Databricks Lakebase is a serverless Postgres database built directly into the Databricks Data Intelligence Platform. Beyond running standard transactional apps, it powers the Databricks Online Feature Store, acting as the low-latency serving layer that holds machine learning features for your production models. This integration links your offline training data directly to your online models without the operational headache of managing separate database systems.
To populate the store, you just sync your offline feature tables from Unity Catalog. Databricks replicates the data to Lakebase automatically. You can set the sync to run on a schedule or stream updates continuously, which saves you from writing and maintaining custom data pipelines.
When a recommender system is serving a live shopper, it has roughly two hundred milliseconds to fetch features, run inference, and return a decision. In that window, the model must look up who the user is, what they just clicked, and what's trending right now, then combine those signals into a ranked result. If any of those inputs i.e. the user's profile, the item catalog, the session counters, lag behind reality, the model ranks against a world that no longer exists. And if the lookups themselves are slow, so is the page.
Getting fresh, governed feature values into the scoring call without exceeding that budget is an engineering challenge. This blog covers how to solve it using Lakebase, the managed Postgres database in the Databricks Data Intelligence Platform.
Once populated, Lakebase supports multiple ingestion patterns for writing features and multiple read patterns for serving them. The right combination depends on how fresh your data needs to be and how your scoring endpoint is built.

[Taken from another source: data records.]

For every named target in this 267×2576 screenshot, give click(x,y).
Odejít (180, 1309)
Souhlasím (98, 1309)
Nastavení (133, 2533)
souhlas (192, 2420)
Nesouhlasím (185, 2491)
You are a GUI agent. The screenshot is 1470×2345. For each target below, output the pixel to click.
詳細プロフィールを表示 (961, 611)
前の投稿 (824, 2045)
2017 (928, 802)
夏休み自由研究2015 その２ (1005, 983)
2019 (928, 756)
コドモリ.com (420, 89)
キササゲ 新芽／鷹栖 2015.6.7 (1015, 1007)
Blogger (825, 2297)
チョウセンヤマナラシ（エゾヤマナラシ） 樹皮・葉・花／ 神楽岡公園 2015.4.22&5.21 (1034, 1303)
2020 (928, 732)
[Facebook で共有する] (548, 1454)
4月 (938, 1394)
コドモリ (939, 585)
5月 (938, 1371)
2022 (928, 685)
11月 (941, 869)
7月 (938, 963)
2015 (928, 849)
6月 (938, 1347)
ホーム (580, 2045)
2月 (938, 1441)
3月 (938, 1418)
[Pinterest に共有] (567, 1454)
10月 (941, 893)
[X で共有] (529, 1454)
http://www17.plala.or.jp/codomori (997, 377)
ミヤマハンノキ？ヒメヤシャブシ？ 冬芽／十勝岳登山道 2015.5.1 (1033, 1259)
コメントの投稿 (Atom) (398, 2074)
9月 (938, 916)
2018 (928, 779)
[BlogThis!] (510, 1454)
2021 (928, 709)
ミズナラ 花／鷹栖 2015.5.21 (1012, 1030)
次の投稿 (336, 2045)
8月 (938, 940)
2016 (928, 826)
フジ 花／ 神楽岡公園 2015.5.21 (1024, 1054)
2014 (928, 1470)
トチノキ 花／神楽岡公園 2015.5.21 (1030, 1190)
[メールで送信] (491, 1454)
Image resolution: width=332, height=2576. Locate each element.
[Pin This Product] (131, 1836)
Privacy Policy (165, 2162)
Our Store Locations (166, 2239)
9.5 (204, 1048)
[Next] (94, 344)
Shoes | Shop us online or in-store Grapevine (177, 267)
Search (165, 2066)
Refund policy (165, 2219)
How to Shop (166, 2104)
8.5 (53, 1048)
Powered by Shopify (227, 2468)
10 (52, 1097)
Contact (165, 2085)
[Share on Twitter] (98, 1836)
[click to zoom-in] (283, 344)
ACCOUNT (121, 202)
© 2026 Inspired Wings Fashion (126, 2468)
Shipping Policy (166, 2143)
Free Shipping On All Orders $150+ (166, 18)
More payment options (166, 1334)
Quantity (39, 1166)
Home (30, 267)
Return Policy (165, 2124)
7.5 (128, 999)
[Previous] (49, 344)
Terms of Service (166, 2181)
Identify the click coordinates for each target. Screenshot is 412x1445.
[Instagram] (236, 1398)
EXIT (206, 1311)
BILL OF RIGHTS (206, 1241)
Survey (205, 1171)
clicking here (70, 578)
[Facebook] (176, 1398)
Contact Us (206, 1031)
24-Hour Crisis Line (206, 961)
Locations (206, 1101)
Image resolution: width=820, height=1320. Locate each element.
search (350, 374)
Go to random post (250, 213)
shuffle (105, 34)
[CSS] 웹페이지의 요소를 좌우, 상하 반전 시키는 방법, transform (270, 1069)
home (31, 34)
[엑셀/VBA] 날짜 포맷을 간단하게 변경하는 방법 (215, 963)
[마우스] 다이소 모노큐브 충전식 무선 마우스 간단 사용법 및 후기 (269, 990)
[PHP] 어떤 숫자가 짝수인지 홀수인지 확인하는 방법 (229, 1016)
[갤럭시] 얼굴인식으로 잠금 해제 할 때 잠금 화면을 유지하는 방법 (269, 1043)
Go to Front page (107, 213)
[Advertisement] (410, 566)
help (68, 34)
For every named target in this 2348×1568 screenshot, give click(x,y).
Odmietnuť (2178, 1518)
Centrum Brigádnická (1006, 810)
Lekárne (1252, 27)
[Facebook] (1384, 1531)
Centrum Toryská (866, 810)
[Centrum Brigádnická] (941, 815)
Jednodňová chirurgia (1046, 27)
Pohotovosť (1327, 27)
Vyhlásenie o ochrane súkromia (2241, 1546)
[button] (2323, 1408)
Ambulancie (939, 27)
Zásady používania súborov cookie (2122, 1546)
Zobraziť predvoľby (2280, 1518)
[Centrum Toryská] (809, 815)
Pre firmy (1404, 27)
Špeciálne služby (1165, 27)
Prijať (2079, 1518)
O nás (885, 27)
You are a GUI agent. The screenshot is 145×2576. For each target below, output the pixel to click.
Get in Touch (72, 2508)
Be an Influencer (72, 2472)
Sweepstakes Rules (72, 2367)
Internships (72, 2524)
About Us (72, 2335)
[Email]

We'll walk through three patterns, each making a different trade-off between operational governance, complexity, and latency. In practice, real recommenders, fraud systems, and personalization pipelines rarely commit to just one, they mix and match across all three, feature by feature.
Figure 1. Inference flow with a ~200 ms end-to-end latency budget, showing where the Lakebase feature lookup sits.
It's worth being explicit about why a feature store sits in the stack at all before getting into how Lakebase serves one. A feature store gives teams a governed place to define a feature once and reuse it across projects, with versioning, access control, and lineage handled in Unity Catalog rather than reinvented per model. It also means each feature is computed ahead of time and looked up at inference, so the scoring path reads a stored value instead of recomputing aggregates on every request. The property that matters most for a live model is consistency: the values served at inference come from the same definitions that produced the training data, which prevents the online-offline skew that slowly erodes model quality.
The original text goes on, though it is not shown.